→ DATA RECORDS
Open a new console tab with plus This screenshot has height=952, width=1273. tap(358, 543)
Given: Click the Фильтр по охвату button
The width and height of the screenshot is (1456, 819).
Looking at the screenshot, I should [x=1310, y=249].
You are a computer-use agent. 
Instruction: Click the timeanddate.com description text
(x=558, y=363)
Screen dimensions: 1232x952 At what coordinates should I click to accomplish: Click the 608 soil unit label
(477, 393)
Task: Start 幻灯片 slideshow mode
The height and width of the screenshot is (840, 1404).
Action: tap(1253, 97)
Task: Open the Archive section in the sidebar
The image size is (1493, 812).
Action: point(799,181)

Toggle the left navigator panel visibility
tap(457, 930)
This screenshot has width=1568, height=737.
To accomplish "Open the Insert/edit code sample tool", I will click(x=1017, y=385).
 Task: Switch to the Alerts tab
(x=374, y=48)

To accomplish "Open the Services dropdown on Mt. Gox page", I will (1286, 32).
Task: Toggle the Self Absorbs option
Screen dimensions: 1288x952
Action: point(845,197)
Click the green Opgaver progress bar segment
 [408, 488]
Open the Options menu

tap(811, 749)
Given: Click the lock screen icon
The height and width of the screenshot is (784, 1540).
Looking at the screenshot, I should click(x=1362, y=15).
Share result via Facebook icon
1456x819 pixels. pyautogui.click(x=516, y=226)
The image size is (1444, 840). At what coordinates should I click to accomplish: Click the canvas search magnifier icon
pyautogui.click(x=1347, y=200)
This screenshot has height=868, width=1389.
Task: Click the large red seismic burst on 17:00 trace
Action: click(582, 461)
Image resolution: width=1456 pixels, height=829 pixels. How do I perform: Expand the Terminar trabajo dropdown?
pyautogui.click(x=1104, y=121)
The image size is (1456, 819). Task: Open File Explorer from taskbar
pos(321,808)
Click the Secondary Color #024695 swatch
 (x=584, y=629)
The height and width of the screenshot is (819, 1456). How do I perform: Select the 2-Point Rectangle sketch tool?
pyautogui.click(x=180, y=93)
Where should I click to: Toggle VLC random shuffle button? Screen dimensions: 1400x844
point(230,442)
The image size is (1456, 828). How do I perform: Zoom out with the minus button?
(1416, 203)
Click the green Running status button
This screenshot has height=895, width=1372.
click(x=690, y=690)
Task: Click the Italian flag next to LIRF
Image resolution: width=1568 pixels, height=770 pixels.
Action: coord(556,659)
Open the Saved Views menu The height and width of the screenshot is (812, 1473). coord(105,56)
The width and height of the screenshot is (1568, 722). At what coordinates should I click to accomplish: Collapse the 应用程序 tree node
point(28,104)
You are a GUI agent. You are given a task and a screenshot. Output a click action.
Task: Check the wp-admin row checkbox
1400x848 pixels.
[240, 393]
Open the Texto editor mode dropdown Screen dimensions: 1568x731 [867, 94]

→ TASK BRIEF
In how many lines of the data does the string "mode" appear? Give only the number.

→ ANSWER TO THIS EXERCISE
2